There’s almost no better way to eat a homegrown, cool-season carrot than raw.
Renowned winter grower Eliot Coleman writes, “The tastiness resulting from fall growing and cool-soil storage elevates the humble carrot to another plane.” Dan and I agree. During a busy harvest morning, we’ll pull a carrot from the ground, brush it off, and enjoy a crunchy, sweet snack in the middle of the garden.
In my opinion, however, there is another “best” way to eat a garden-fresh carrot, and that’s roasted. You can roast carrots on their own, tossed with a bit of olive oil, sea salt and herbs, or you can roast carrots the way I like to do it—beneath a chicken.
Start by completely thawing your chicken in the refrigerator. (For me, this means taking the chicken out of the freezer two days ahead of time.) When you’re ready to cook, remove the chicken from the fridge and let set for 30 minutes on the counter. Preheat the oven to 400 degrees, then get started on the prep work.
First, you need to make the herb butter that makes this chicken so delicious. Cut 6 tbsp of butter into a bowl (or food processor if you want to speed up the process). Beat the butter with a spoon or fork until it’s soft and smooth. Chop up fresh parsley, fresh thyme, a green onion (all from your share!), along with 3 cloves of garlic. Toss all this deliciousness into the butter, and add the lemon juice and a touch of salt and pepper. Stir it all together and set aside.
Next, prep your vegetables. Peel and quarter the onion. Trim the carrots (you’re always welcome to trim a little extra for a snack!). Spread the carrots and two of the onion quarters evenly in your roasting pan, and spoon the sherry over the vegetables.
Now back to the chicken. Start by patting the skin dry with paper towels. (In order for the chicken to roast crisply, the skin needs to be dry.) Place the two remaining onion quarters inside the chicken cavity, then tie the legs together with kitchen twine.
Spread half the herb butter over the breast side of the chicken like so:
Then turn the chicken upside-down (breast-side down) on the roasting rack, and carefully dab on the rest of the herb butter:
Roast the chicken in this position for about 20 minutes, until browned, then remove both the chicken and the vegetables from the oven.
Turn the chicken breast-side up, where it’ll stay for the rest of the roasting process. Baste the chicken with the juices from the roasting pan.
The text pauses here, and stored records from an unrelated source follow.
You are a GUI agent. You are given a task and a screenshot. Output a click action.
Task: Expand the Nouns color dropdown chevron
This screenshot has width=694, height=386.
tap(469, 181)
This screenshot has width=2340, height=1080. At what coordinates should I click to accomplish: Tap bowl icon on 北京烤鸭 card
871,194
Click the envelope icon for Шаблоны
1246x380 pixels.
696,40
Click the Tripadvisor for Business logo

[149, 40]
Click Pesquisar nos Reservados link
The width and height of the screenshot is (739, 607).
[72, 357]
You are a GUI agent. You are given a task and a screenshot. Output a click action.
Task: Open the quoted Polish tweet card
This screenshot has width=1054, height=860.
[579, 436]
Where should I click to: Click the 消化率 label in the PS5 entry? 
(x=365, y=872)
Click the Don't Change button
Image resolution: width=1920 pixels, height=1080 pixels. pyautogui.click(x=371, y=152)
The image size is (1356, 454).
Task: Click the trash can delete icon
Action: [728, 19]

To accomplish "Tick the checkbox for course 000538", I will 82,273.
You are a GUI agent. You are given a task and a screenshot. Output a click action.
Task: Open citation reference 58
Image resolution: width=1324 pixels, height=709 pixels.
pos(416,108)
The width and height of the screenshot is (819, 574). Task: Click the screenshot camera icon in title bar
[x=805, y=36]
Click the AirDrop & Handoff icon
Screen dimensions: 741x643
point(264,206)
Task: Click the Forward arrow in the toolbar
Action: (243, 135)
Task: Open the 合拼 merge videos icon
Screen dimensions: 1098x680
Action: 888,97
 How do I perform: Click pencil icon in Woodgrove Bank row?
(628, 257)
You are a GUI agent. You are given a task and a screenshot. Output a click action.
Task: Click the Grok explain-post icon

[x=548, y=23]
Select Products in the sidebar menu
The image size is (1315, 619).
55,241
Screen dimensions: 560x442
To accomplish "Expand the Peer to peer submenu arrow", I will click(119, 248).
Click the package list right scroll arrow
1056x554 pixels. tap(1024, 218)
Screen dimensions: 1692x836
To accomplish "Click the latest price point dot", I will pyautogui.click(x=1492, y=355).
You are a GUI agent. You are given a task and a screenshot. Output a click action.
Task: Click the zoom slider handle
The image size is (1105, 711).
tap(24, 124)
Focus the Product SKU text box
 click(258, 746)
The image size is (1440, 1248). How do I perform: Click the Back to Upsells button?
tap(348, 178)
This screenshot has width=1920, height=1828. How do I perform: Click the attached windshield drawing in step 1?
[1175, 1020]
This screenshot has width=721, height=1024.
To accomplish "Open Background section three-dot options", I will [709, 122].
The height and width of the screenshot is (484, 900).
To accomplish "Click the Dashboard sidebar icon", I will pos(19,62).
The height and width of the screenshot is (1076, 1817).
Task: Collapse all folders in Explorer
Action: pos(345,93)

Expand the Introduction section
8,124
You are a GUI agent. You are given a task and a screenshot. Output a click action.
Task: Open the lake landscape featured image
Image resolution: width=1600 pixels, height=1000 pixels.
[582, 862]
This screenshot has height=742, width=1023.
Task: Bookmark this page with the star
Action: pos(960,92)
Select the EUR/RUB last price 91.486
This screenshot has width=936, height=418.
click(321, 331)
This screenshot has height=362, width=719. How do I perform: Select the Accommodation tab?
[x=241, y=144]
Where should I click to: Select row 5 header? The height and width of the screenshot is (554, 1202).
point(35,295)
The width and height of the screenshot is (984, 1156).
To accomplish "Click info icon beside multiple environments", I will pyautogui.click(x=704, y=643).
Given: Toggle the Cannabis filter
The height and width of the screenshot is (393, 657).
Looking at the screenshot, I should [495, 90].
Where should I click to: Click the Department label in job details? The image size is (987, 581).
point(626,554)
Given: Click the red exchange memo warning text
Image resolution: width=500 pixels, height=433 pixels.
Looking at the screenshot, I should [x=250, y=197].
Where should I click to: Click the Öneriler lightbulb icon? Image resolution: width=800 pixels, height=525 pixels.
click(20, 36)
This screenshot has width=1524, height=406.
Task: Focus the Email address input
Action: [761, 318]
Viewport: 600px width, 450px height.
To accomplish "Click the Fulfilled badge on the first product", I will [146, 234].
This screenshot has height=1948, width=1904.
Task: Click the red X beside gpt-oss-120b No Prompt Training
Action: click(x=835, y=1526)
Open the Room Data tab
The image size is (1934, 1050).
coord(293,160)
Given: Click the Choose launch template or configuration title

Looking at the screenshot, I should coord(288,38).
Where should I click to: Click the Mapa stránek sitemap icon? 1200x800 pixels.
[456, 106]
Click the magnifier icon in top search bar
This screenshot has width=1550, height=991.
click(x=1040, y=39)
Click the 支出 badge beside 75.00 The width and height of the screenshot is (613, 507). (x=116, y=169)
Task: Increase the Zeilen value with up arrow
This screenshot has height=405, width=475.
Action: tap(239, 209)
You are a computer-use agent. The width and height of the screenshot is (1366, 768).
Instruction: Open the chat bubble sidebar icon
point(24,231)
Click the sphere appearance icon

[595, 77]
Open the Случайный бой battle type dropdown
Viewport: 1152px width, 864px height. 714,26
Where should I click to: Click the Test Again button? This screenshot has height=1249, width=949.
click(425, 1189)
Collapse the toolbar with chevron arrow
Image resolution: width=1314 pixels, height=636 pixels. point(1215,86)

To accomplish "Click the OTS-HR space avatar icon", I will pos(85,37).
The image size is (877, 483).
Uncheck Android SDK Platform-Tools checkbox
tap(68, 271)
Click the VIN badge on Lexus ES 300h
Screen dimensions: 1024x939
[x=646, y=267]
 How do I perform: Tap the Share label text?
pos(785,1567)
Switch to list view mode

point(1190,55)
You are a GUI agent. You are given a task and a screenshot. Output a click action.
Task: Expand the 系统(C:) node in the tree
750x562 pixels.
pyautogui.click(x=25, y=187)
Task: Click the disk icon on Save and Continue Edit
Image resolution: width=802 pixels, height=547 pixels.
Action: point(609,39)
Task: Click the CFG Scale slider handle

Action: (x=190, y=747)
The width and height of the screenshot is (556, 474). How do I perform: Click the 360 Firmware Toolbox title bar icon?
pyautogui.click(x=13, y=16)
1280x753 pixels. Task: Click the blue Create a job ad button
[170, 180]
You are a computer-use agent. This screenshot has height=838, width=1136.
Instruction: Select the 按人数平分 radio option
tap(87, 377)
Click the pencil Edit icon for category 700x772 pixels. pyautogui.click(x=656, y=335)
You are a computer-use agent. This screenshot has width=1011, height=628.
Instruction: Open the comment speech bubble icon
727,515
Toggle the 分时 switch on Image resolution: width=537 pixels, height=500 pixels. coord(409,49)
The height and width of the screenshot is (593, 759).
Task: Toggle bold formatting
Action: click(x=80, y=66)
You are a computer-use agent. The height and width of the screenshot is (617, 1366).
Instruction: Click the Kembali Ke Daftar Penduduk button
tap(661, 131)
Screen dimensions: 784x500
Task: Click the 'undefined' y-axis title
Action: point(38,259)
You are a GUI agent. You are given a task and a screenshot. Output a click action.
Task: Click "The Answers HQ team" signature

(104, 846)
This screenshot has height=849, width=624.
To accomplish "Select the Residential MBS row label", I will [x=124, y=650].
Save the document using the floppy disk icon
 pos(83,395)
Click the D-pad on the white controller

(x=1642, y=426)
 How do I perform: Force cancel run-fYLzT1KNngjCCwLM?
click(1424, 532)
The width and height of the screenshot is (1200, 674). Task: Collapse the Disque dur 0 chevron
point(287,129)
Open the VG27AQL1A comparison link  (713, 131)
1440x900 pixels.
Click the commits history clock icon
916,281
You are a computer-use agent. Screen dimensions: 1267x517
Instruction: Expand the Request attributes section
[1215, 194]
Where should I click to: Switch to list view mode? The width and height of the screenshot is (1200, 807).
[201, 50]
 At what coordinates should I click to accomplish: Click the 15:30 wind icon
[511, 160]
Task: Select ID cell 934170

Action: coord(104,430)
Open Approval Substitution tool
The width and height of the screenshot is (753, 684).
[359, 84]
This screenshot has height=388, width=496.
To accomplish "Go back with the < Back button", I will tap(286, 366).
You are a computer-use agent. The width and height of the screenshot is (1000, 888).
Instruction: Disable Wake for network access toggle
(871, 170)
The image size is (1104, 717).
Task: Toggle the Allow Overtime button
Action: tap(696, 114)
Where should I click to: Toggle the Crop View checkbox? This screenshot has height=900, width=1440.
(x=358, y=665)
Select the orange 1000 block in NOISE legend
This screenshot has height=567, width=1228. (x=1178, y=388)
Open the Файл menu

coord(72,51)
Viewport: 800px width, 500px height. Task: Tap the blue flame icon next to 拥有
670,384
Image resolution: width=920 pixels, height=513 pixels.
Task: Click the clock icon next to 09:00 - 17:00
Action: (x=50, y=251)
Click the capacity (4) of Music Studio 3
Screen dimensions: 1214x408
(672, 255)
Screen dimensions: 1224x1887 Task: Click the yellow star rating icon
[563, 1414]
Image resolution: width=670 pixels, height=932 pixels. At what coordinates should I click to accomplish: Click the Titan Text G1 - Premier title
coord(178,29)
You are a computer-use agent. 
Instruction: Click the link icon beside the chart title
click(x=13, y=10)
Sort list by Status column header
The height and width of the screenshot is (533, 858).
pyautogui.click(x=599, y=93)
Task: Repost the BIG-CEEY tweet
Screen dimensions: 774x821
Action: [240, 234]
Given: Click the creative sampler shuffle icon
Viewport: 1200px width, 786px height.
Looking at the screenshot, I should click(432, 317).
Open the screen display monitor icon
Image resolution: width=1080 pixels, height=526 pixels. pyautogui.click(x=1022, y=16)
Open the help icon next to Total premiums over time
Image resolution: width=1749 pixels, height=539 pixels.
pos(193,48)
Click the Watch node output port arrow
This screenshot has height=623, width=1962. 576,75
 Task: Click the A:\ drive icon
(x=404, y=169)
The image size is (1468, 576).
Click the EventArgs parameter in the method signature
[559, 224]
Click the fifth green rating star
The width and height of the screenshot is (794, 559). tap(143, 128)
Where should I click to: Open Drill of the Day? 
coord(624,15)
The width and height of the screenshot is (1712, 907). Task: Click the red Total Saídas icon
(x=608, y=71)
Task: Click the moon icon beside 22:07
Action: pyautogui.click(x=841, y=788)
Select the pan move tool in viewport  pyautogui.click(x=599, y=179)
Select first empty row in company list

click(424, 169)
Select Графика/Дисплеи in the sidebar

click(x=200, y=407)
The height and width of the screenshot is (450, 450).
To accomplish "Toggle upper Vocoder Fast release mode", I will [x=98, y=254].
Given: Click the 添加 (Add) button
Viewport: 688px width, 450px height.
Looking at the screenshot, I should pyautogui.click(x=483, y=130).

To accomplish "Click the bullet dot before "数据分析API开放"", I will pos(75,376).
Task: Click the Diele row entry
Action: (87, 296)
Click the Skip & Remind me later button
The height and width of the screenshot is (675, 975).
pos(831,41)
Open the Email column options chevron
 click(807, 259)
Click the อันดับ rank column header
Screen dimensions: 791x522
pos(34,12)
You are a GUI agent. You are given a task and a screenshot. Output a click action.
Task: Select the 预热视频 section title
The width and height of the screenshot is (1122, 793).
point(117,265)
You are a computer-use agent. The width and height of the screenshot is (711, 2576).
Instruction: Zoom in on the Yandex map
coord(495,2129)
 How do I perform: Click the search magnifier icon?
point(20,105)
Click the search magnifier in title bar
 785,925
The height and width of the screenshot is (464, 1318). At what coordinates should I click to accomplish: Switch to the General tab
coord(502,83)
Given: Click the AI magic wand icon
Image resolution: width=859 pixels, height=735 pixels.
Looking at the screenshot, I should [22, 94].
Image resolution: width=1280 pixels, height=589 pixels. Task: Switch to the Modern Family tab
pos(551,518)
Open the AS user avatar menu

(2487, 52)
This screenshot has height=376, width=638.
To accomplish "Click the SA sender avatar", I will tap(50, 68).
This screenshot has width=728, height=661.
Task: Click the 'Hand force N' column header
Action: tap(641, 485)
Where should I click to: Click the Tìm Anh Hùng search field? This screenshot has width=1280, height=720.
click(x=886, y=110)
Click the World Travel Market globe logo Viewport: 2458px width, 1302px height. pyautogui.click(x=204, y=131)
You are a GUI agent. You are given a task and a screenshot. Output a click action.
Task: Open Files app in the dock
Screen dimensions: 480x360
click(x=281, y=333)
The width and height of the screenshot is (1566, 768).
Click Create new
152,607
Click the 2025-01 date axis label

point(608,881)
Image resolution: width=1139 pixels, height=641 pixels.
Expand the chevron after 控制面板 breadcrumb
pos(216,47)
Flip the carrots and onions so that they’re thoroughly coated with the basting juices, then return everything to the oven.
Roast for 55-70 minutes longer, depending on the size of your chicken. During this time, baste the chicken and vegetables once or twice more. If the chicken’s getting too crispy for your liking, tent the bird with tin foil to protect it from burning. The chicken is done when the internal temperature at the thickest part of the thigh reads 165 degrees.
After removing the chicken from the oven, wrap it in tin foil and let it rest for 15 minutes. Meanwhile, keep those carrots and onions hot! I often leave the veggies in the oven to continue to roast because I like them best when they’re at the transition point between well-browned to beginning-blackened. If that’s not your preference, remove the veggies and wrap in tin foil.
Admittedly, this recipe is somewhat time-intensive, but I think the end result—fall-off-the-bone chicken, literally-melt-in-your-mouth carrots—is worth every single minute.
For the printable of this recipe, scroll down.
A Couple Notes:
1) For this recipe, I used a chicken that we raised on pasture here at our farm. We’re not currently raising or selling broilers, although we might in the future! We encourage you to purchase chickens that are raised humanely, such as Miller Poultry sold at Tysens in DeMotte.
2) You know I’m not finished with a post until I’ve mentioned something about green smoothies! Carrot tops are full of nutrients, and while I don’t recommend using only carrot tops as your green, I do suggest throwing a few fronds in with your spinach or kale. Let me know what you think!